**Exercise requirements**
A) Check whether each statement agrees with the earnings call transcript: (i) in the first quarter, shares were bought back at a discount to book value; (ii) the quarterly cash dividend was raised to $0.32 per share; (iii) the absorption rate in March rose on a year-over-year basis. Answer yes or no for each, and quote the text's deciding words.
B) Reproduce part of the earnings call transcript word for word. Begin at the words "Rob Francescon" and stop after "totaling 2,379 homes.".
C) Carry on the earnings call transcript from the point where it stops.

We also continue to be encouraged by bipartisan efforts to address the shortage of affordable housing and are still well positioned for growth when demand improves. Based on our current owned and controlled lot count, we have the ability to grow our deliveries by 10% or more annually once market conditions improve. So long as slower market conditions persist, we will continue to balance pace and price, control our costs and inventory levels, and return capital to our shareholders through dividends and opportunistically repurchasing shares at what we view as very attractive levels. In the first quarter, we repurchased approximately 2% of our shares outstanding at the beginning of the year at a 27% discount to our book value and increased our quarterly cash dividend by 10% to $0.32 per share.

Dale Francescon

I'll now turn the call over to Rob to discuss our strategy, operations, and land position in more detail.

Rob Francescon

Thank you, Dale, and good afternoon, everyone. Starting with sales. While in the fourth quarter of last year, we focused more on pace versus price, we took the more balanced approach in the first quarter 2026 that we outlined on our conference call last quarter. The quarter started off on a relatively healthy basis, with our absorption rates in January roughly flat on a year-over-year basis. In line with typical seasonality, we also saw sequential increases in absorption rates in both February and March. That said, our absorption rate in March declined on a year-over-year basis as the conflict in the Middle East, as well as higher gas prices and interest rates, weighed on home buyer sentiment, and we ended the quarter with net new orders totaling 2,379 homes.

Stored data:
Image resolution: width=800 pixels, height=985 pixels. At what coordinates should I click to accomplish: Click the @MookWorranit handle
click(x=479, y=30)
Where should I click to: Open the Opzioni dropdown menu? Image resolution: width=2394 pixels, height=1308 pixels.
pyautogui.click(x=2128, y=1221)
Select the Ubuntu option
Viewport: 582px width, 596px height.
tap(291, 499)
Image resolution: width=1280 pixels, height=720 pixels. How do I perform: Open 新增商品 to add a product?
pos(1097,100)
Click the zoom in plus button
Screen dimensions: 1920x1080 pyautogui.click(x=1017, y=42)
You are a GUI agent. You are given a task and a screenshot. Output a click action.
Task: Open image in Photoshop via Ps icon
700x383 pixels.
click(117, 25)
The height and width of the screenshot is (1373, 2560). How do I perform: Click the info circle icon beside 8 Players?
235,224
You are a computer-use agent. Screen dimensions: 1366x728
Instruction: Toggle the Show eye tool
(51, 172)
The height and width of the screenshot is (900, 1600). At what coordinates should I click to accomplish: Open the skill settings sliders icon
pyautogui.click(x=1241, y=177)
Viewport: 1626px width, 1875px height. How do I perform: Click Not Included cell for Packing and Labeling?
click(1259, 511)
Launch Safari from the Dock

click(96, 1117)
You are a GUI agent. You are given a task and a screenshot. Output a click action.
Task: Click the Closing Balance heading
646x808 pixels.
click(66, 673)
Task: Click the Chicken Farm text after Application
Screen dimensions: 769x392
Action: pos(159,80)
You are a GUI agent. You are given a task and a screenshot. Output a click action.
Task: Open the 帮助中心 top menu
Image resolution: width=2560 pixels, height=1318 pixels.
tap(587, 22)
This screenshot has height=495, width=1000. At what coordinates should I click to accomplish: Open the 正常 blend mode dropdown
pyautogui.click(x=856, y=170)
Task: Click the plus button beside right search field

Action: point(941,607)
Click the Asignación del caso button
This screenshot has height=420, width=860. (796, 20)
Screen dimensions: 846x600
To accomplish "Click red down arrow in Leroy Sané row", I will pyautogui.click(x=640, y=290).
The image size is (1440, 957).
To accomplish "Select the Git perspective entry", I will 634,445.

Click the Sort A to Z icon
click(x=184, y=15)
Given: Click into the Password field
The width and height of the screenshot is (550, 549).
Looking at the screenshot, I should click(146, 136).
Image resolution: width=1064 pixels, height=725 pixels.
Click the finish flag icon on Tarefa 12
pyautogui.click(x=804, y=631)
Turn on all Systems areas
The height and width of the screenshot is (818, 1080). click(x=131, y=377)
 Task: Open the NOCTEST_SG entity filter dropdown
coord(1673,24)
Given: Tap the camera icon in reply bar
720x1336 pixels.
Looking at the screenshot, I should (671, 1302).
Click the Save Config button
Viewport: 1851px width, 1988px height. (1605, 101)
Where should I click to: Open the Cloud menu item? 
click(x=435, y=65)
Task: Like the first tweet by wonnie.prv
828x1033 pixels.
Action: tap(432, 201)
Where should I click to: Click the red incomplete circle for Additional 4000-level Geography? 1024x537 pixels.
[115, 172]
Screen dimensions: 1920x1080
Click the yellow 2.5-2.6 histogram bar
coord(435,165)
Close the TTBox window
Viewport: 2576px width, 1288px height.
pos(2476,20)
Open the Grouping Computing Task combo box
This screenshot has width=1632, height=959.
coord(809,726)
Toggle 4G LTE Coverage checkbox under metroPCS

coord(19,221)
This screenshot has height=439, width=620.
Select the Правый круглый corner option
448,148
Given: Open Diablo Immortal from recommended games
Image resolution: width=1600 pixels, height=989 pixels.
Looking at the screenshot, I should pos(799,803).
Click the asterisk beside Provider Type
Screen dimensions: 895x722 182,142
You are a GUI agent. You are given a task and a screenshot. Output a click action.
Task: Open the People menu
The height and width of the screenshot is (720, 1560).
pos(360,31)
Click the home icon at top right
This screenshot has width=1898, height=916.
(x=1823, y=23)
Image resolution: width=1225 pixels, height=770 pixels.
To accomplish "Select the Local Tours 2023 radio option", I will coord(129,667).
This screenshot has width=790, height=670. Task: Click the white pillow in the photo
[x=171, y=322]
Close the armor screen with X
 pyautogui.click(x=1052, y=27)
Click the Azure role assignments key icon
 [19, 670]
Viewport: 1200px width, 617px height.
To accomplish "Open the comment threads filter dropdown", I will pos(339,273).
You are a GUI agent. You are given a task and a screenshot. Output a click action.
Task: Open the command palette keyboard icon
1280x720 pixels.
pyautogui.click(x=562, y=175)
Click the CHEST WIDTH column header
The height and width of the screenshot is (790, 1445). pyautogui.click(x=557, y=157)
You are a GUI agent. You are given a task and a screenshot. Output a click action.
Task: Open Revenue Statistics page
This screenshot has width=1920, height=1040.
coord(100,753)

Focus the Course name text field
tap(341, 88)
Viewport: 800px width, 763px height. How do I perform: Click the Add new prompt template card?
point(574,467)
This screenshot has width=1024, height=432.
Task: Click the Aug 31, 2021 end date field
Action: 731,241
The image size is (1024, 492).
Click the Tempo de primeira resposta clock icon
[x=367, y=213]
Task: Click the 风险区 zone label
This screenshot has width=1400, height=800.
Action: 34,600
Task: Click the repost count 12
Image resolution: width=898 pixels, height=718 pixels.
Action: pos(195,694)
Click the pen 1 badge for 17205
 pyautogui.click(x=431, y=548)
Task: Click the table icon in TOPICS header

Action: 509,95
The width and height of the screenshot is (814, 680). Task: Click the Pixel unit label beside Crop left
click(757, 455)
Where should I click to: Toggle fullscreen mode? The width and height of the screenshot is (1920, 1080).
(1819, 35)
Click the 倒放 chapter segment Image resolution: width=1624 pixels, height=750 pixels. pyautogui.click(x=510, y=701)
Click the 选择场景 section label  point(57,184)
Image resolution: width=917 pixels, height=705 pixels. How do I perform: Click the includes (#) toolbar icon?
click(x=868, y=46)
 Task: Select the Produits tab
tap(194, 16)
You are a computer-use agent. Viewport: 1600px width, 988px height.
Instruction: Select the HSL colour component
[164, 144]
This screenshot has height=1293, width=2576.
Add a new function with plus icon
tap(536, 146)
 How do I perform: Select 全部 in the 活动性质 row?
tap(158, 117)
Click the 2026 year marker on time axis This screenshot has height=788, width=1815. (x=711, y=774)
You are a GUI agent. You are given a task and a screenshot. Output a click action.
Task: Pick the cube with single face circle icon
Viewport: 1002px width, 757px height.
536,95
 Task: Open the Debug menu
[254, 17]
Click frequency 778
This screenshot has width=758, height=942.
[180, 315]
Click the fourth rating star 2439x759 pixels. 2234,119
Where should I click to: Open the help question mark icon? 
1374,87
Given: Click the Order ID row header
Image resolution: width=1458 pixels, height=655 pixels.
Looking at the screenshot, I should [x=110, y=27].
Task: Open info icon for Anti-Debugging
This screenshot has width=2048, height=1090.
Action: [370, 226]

**Results for the exercise**
A)
(i) Yes: "at a 27% discount to our book value"
(ii) Yes: "increased our quarterly cash dividend by 10% to $0.32 per share"
(iii) No: "our absorption rate in March declined on a year-over-year basis"

B)
Rob Francescon

Thank you, Dale, and good afternoon, everyone. Starting with sales. While in the fourth quarter of last year, we focused more on pace versus price, we took the more balanced approach in the first quarter 2026 that we outlined on our conference call last quarter. The quarter started off on a relatively healthy basis, with our absorption rates in January roughly flat on a year-over-year basis. In line with typical seasonality, we also saw sequential increases in absorption rates in both February and March. That said, our absorption rate in March declined on a year-over-year basis as the conflict in the Middle East, as well as higher gas prices and interest rates, weighed on home buyer sentiment, and we ended the quarter with net new orders totaling 2,379 homes.

C)
Rob Francescon

We were pleased to see our traffic increase each month during the first quarter, with March levels up 13% over January, and we continue to believe that there is solid underlying demand for new homes. We are also optimistic that any interest rate relief and improvement in consumer confidence will unlock buyer demand and drive our conversion rates higher. Additionally, our cancellation rate of 12.2% in the first quarter was below the levels we experienced throughout most of 2025, demonstrating the commitment of buyers once they have made the decision to purchase a home. Our order activity so far in April has trended better than March, with orders also improving sequentially over the past several weeks.

Rob Francescon

We delivered 2,013 homes during the first quarter, and our incentives on these homes averaged approximately 1,250 basis points, down roughly 50 basis points from fourth quarter 2025 levels. Within the first quarter, our incentives on closed homes were at the lowest level in January and increased as the quarter progressed as we look to maintain an appropriate pace as macro headwinds intensified. Assuming current market conditions, we expect incentives on closed homes in the second quarter of 2026 to be similar with first quarter levels. In the first quarter, adjustable rate mortgages accounted for roughly 30% of the mortgages that we originated by volume of principal, a further increase from fourth quarter 2025 levels of approximately 25% and well above first quarter 2025 levels of less than 5%.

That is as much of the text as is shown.